- Instructions for the task -
Below are entries. Copy exactly the lines running from the line that holds "What is Dual" to the line that holds "[Close] (212, 1021)", with both ends included.

[Opening Exercise material section]

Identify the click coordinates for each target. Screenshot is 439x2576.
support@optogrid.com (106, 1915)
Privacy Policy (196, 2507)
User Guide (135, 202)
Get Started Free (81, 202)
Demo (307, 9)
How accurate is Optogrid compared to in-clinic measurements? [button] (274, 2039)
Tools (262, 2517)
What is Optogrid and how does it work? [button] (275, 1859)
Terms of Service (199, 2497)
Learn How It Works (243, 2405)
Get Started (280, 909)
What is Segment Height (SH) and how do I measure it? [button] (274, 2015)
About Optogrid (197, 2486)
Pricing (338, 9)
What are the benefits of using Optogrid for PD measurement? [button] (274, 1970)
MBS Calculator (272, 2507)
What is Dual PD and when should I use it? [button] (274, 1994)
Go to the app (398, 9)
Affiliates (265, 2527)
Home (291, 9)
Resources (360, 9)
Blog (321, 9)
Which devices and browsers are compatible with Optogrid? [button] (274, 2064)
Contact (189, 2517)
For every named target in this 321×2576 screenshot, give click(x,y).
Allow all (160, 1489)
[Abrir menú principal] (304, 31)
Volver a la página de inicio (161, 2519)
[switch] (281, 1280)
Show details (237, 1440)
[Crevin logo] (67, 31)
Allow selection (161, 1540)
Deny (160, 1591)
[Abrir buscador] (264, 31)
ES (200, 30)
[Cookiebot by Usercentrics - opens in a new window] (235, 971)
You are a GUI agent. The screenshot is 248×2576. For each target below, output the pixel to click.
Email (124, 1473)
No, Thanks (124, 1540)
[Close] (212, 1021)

[Closing Exercise material section]
[Opening Exercise material section]

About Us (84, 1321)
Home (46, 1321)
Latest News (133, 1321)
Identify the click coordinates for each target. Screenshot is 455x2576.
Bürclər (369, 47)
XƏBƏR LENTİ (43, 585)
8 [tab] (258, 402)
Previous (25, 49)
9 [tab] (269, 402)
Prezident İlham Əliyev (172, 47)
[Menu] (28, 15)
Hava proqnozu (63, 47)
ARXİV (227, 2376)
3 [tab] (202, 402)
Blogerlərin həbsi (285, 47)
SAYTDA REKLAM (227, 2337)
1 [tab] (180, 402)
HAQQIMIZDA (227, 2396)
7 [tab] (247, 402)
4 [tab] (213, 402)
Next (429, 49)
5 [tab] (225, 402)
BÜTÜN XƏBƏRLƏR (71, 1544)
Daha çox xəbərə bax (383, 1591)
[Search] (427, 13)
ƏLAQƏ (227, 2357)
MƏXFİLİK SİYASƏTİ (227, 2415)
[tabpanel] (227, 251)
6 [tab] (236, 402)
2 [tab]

[Closing Exercise material section]

- Written answer -
What is Dual PD and when should I use it? [button] (274, 1994)
Go to the app (398, 9)
Affiliates (265, 2527)
Home (291, 9)
Resources (360, 9)
Blog (321, 9)
Which devices and browsers are compatible with Optogrid? [button] (274, 2064)
Contact (189, 2517)
For every named target in this 321×2576 screenshot, give click(x,y).
Allow all (160, 1489)
[Abrir menú principal] (304, 31)
Volver a la página de inicio (161, 2519)
[switch] (281, 1280)
Show details (237, 1440)
[Crevin logo] (67, 31)
Allow selection (161, 1540)
Deny (160, 1591)
[Abrir buscador] (264, 31)
ES (200, 30)
[Cookiebot by Usercentrics - opens in a new window] (235, 971)
You are a GUI agent. The screenshot is 248×2576. For each target below, output the pixel to click.
Email (124, 1473)
No, Thanks (124, 1540)
[Close] (212, 1021)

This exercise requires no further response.